Screenshot grounding data
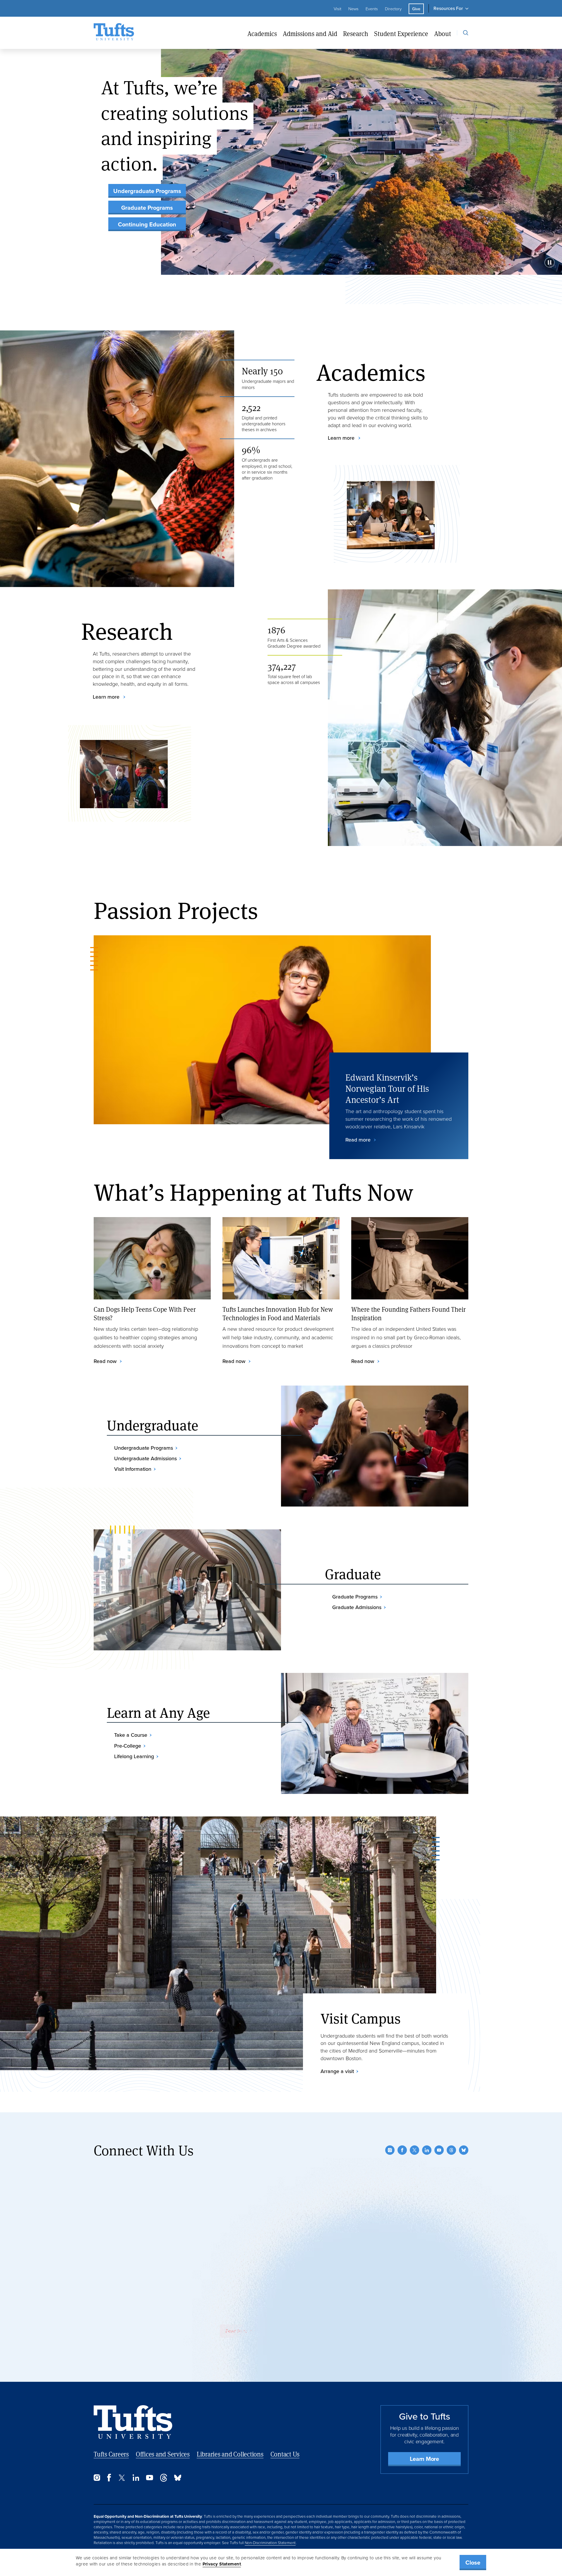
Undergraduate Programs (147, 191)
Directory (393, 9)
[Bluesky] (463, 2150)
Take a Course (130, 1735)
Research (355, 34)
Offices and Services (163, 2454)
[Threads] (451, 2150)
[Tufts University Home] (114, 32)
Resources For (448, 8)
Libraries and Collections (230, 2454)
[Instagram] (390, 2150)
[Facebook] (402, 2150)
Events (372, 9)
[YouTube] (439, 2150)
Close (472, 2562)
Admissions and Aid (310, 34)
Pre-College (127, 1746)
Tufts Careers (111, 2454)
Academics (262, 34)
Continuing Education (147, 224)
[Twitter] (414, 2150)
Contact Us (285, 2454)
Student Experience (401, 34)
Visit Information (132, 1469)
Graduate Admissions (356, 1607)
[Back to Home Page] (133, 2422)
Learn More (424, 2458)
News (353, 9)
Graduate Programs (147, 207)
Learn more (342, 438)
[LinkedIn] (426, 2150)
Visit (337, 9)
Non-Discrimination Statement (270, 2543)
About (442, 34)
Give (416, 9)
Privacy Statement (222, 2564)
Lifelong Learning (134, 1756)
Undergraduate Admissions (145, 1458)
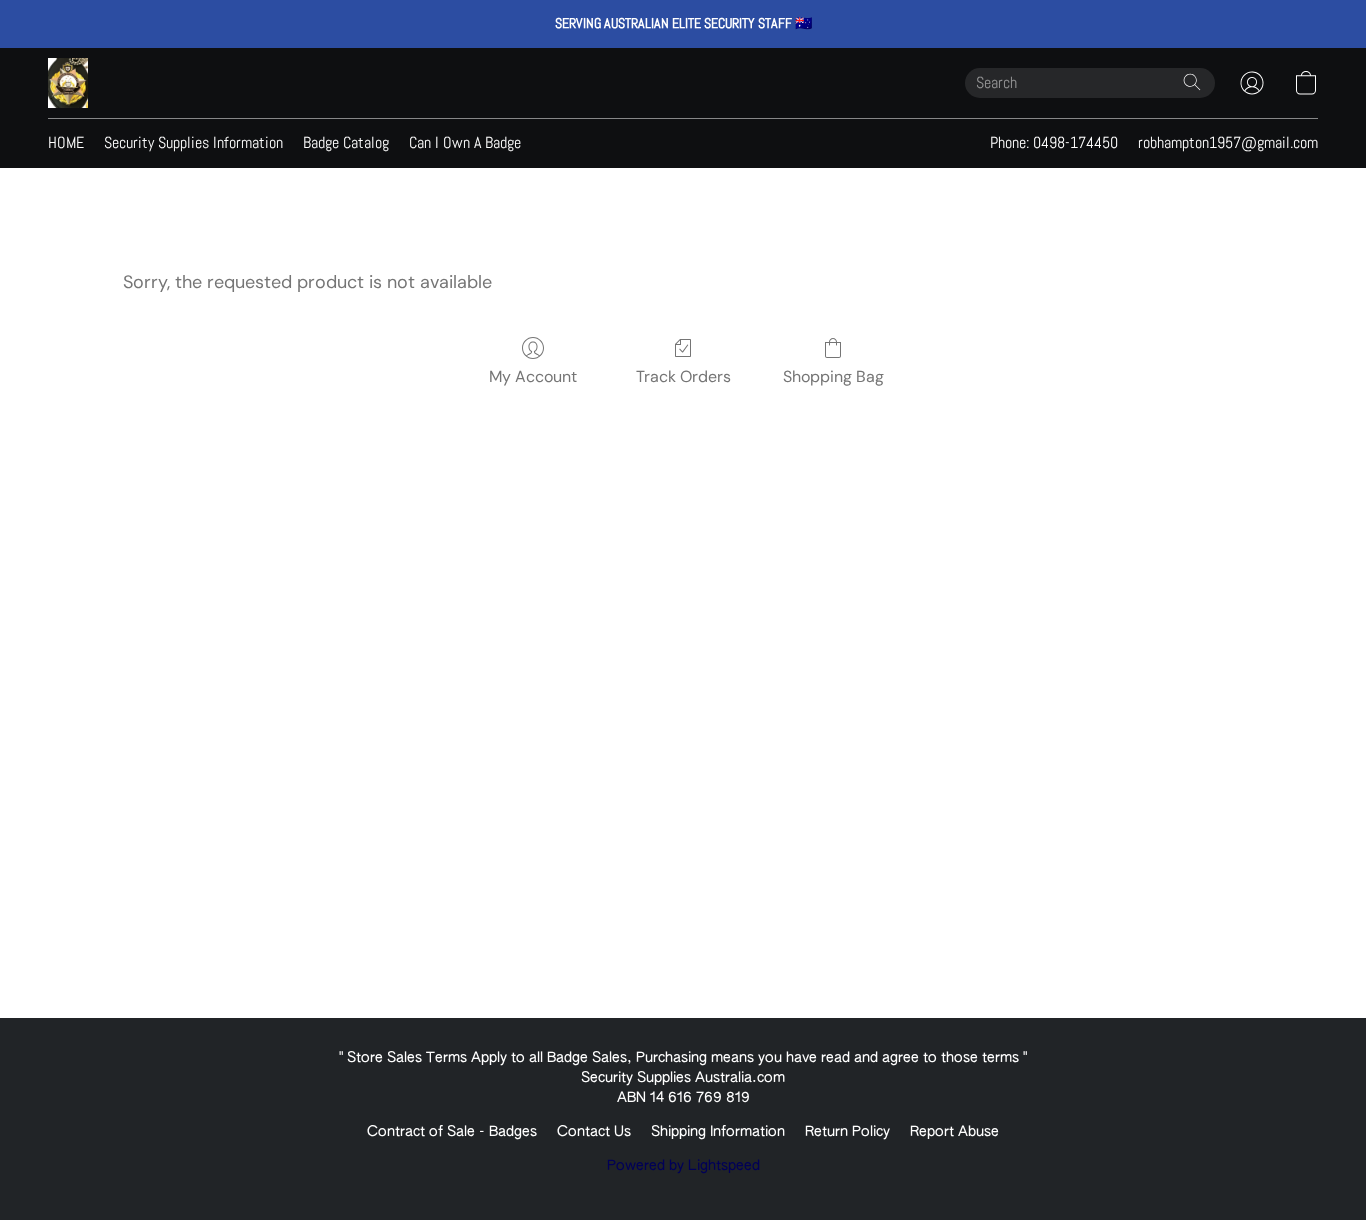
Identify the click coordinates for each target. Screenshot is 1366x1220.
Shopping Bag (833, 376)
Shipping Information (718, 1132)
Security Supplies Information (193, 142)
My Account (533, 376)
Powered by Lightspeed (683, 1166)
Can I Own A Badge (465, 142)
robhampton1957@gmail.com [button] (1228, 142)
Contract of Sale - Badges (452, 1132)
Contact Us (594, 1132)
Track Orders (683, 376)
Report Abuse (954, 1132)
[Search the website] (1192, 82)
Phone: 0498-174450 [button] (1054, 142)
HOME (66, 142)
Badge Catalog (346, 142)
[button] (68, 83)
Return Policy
...
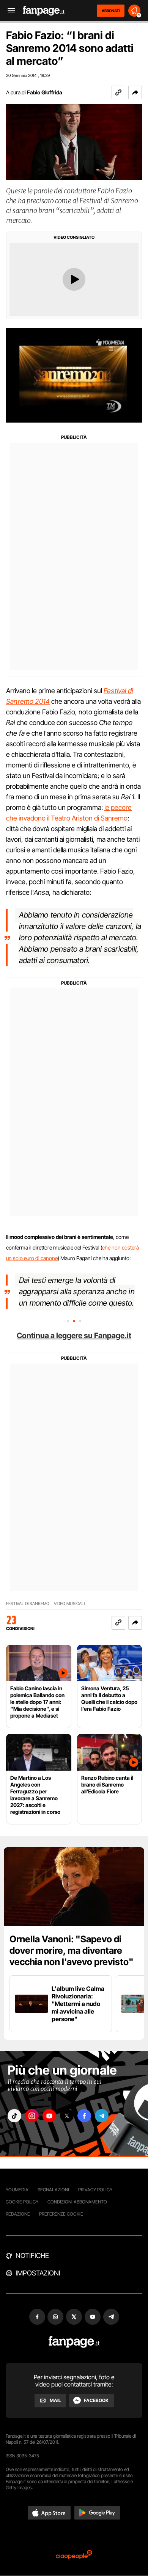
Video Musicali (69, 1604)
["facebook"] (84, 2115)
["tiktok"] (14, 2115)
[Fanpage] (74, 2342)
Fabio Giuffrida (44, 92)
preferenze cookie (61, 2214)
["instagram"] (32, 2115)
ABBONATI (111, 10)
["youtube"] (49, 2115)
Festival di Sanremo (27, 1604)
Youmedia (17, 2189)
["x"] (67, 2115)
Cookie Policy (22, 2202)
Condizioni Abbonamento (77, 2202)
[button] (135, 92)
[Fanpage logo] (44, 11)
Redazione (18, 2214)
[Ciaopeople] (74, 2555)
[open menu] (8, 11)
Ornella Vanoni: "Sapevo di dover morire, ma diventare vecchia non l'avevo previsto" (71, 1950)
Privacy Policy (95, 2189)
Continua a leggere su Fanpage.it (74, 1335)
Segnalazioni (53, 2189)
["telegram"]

Exercise prompt – Copy each line containing the word "Information" from the data.

Exercise response –
Visit Information (132, 1469)
Shipping Information (718, 1132)
Security Supplies Information (193, 142)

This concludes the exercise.